# TEXT SHOWN
ANNUAL PERFORMANCE STATEMENT

Introductory statement

The ALRC annual performance statement is prepared for paragraph 39(1)(a) of the PGPA Act for the 2019–20 financial year and, in the opinion of the President as the Accountable Authority, complies with subsection 39(2) of the PGPA Act.

Our outcome

The intended outcome of the ALRC’s activities is:

Informed government decisions about the development, reform and harmonisation of Australian laws and related processes through research, analysis, reports and community consultation and education (Outcome 1).

The ALRC has one program to achieve its outcome — conducting inquiries into aspects of Australian law and related processes for the purpose of law reform (Program 1). It is through the inquiry process that the ALRC undertakes rigorous research and analysis that underpin recommendations for law reform.

Environment

The ALRC strives to be a law reform agency at the leading edge of internationally-recognised best practice.

The ALRC is reliant on Government for referrals and, accordingly, the extent to which the ALRC can meet its performance targets is influenced from year to year by the number of inquiries referred to the ALRC, the prescribed timeframes for these inquiries and the resources made available to conduct them.

In light of this, the ALRC will continue to work closely with the Attorney-General’s Department to ensure appropriate lead time for planning and managing resources when new inquiries are referred to the ALRC.

Performance criteria for 2019-2020

The ALRC measures its success through the following key performance indicators (KPIs):

  • the number of consultation papers and the number of reports to government;
  • the percentage of inquiries completed on time in accordance with the terms of reference set by the Attorney-General;
  • the number of citations or references to ALRC consultation documents, reports and recommendations in Parliamentary debates and committee reports, in court citations and decisions, and in academic publications and other publications;
  • the number of submissions received;
  • the number of consultations held;
  • the breadth of community engagement in the work of the ALRC through the number of subscribers to the ALRC’s E-news, visitors to the website and followers on Twitter; and
  • the number of publications, presentations, and speaking engagements of ALRC staff.

The ALRC Performance Criteria are sourced from the ALRC Corporate Plan 2019–23.

Result against performance criteria

Table 2: KPI performance 2019-20

Performance measure

2019–20

target

2019–20

actual

Number of reports

4

4

  • Annual Report 2018/2019

(September 2019)

  • Corporate Criminal Responsibility (Discussion Paper 87, November 2019)
  • The Future of Law Reform: A Suggested Program of Work 2020-25 (December 2019)

Raw records

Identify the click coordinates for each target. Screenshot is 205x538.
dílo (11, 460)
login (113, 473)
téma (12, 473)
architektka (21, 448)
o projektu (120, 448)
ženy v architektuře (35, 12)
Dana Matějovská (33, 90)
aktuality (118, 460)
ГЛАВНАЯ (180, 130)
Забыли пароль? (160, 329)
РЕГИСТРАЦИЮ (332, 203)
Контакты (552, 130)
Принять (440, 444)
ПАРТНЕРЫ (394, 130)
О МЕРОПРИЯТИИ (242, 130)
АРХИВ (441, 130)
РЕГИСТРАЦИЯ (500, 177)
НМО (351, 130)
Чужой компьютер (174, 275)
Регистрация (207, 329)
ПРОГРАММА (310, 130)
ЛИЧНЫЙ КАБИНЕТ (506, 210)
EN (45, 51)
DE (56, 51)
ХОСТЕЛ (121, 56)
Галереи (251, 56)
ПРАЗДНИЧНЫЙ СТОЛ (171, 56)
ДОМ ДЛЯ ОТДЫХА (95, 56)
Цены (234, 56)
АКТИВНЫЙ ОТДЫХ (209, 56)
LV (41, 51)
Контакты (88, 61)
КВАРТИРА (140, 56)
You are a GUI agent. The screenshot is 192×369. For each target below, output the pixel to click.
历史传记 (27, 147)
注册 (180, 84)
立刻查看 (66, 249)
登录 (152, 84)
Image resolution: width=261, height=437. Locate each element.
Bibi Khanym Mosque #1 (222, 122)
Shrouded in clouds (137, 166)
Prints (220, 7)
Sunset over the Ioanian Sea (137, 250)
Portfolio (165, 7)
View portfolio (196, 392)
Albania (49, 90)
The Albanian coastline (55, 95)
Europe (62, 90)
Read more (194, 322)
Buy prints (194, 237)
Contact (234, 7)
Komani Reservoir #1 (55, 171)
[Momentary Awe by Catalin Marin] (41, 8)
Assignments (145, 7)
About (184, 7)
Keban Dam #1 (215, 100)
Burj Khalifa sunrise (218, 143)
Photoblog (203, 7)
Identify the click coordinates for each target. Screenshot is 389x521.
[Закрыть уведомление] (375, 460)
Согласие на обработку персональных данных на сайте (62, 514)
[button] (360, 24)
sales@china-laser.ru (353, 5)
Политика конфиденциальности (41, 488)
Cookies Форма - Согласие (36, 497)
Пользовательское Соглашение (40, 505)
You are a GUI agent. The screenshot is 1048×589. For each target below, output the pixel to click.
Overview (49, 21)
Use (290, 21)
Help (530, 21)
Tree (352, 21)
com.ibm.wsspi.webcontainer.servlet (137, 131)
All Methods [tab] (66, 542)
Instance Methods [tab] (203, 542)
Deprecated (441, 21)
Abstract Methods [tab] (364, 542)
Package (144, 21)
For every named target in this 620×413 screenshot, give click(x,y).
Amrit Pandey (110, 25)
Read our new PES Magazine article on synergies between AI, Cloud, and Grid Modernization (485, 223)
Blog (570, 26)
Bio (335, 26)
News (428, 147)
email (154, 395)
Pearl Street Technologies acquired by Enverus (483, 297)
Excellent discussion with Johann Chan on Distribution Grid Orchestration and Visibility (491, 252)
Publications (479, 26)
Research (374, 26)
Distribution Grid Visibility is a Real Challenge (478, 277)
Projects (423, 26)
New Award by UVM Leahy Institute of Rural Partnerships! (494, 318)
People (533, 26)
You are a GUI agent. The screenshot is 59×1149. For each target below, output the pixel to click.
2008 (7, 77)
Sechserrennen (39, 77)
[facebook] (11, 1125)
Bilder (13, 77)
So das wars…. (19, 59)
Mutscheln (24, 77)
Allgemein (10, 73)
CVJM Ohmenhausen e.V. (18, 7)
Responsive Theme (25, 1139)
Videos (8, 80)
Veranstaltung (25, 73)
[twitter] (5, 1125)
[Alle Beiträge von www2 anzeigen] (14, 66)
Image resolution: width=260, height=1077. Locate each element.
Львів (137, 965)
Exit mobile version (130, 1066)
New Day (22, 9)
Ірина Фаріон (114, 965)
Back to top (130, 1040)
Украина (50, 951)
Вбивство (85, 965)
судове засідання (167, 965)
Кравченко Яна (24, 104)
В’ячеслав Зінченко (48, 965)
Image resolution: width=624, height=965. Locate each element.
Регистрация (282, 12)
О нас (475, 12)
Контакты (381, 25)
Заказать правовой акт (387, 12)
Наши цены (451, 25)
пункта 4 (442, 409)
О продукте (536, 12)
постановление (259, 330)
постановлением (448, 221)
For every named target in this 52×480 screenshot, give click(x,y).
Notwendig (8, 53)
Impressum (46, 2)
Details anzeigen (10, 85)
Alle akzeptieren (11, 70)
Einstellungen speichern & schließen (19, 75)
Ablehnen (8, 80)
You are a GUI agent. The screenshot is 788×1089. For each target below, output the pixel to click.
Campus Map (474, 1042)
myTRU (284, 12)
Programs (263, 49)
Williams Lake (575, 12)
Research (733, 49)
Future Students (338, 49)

# EXERCISE
Extend the ALRC annual performance statement, picking up right after its last line. The listing has no connection to the ALRC performance statement.

# EXERCISE RESPONSE
  • Corporate Criminal Responsibility

(ALRC Report 136, April 2020)

Timeliness of reports

100%

100%

Citations or references

50

261

  • 59 – court and tribunal decisions
  • 167 – academic publications
  • 35 – Parliamentary debates and committee reports

Submissions received

160

59

  • 49 – In response to Corporate Criminal Responsibility (Discussion Paper 87)
  • 3 – Religious Exemptions
  • 7 – Future of Law Reform

Consultations held

45

126

  • 78 – Corporate Crime
  • 27 – Religious Exemptions
  • 21 – Future of Law Reform

Presentations, articles and speaking engagements

25

29

Broader Community Engagement

E-news subscribers

1350

2533

  • 1892 – ALRC Brief
  • 277 – Religious Exemptions
  • 364 – Corporate Crime

Visitors to website

>260,000

  • Visits: 1,802,429
  • Page views: 2,789,677
  • Unique visitors: 1,232,654

Twitter followers

14,000

14,004

The performance criteria were changed in the ALRC’s 2019-23 Corporate Plan (August 2019)

to better reflect the ALRC’s inquiry process.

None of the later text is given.